Starting at the line with "[نسخ الرابط الذي ينقل إلى هذا القسم: getAuthToken()]", repeat every line exactly until the records end, including the last one.
*** SUPPLIED DATA ***
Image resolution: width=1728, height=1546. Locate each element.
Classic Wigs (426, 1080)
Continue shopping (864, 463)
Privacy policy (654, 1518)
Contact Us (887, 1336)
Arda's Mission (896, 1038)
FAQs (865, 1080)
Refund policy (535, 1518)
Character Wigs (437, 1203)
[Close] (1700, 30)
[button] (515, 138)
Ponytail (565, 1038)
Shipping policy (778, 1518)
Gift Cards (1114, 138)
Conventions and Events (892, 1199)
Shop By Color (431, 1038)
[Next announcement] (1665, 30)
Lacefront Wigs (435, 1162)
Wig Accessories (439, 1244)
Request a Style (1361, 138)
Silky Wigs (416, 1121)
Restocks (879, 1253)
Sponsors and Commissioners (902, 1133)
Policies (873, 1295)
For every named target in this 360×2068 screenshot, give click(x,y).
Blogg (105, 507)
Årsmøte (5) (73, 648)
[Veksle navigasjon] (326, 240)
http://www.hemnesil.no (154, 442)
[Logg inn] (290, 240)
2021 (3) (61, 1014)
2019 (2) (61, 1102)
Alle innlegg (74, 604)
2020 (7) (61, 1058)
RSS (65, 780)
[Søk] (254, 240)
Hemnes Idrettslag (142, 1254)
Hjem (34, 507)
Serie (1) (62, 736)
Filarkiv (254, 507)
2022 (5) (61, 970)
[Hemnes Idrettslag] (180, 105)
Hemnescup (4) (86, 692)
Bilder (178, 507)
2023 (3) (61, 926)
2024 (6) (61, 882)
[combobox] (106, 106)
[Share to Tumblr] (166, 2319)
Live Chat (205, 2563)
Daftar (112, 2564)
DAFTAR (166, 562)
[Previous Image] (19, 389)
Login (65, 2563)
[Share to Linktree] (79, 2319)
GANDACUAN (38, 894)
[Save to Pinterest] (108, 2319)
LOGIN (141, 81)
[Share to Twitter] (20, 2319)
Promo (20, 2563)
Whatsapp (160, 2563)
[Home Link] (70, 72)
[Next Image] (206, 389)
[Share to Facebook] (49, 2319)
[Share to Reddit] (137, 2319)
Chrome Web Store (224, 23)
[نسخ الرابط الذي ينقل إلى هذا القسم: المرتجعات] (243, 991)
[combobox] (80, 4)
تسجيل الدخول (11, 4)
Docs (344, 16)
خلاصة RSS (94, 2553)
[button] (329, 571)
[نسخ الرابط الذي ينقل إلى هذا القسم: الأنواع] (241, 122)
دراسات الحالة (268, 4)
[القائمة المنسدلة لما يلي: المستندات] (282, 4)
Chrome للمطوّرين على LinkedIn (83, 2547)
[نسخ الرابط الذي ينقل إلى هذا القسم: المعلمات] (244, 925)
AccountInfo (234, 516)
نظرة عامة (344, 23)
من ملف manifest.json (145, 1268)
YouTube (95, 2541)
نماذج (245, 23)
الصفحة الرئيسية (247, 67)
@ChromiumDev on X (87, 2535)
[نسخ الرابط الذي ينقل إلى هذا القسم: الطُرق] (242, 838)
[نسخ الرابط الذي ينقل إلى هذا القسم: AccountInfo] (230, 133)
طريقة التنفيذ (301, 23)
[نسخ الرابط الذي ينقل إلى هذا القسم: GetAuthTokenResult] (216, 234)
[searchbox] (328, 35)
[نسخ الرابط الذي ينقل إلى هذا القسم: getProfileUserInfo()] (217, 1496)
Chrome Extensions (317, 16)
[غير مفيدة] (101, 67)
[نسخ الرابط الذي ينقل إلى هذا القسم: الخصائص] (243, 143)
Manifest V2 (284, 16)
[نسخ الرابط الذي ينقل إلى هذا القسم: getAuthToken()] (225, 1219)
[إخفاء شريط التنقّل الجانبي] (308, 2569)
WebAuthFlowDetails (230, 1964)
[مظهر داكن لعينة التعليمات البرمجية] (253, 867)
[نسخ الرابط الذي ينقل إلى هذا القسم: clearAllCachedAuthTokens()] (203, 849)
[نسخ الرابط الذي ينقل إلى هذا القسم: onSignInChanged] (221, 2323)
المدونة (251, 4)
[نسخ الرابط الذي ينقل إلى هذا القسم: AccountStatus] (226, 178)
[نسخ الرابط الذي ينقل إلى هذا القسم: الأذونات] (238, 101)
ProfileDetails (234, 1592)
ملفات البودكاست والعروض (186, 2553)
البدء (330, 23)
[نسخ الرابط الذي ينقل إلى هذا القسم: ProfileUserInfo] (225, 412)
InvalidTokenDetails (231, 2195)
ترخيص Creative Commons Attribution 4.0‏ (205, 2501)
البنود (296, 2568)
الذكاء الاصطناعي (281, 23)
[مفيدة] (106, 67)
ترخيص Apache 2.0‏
*** End of SUPPLIED DATA ***
SOLUTION TO THIS TASK:
[نسخ الرابط الذي ينقل إلى هذا القسم: getAuthToken()] (225, 1219)
[إخفاء شريط التنقّل الجانبي] (308, 2569)
WebAuthFlowDetails (230, 1964)
[مظهر داكن لعينة التعليمات البرمجية] (253, 867)
[نسخ الرابط الذي ينقل إلى هذا القسم: clearAllCachedAuthTokens()] (203, 849)
[نسخ الرابط الذي ينقل إلى هذا القسم: onSignInChanged] (221, 2323)
المدونة (251, 4)
[نسخ الرابط الذي ينقل إلى هذا القسم: AccountStatus] (226, 178)
[نسخ الرابط الذي ينقل إلى هذا القسم: الأذونات] (238, 101)
ProfileDetails (234, 1592)
ملفات البودكاست والعروض (186, 2553)
البدء (330, 23)
[نسخ الرابط الذي ينقل إلى هذا القسم: ProfileUserInfo] (225, 412)
InvalidTokenDetails (231, 2195)
ترخيص Creative Commons Attribution 4.0‏ (205, 2501)
البنود (296, 2568)
الذكاء الاصطناعي (281, 23)
[مفيدة] (106, 67)
ترخيص Apache 2.0‏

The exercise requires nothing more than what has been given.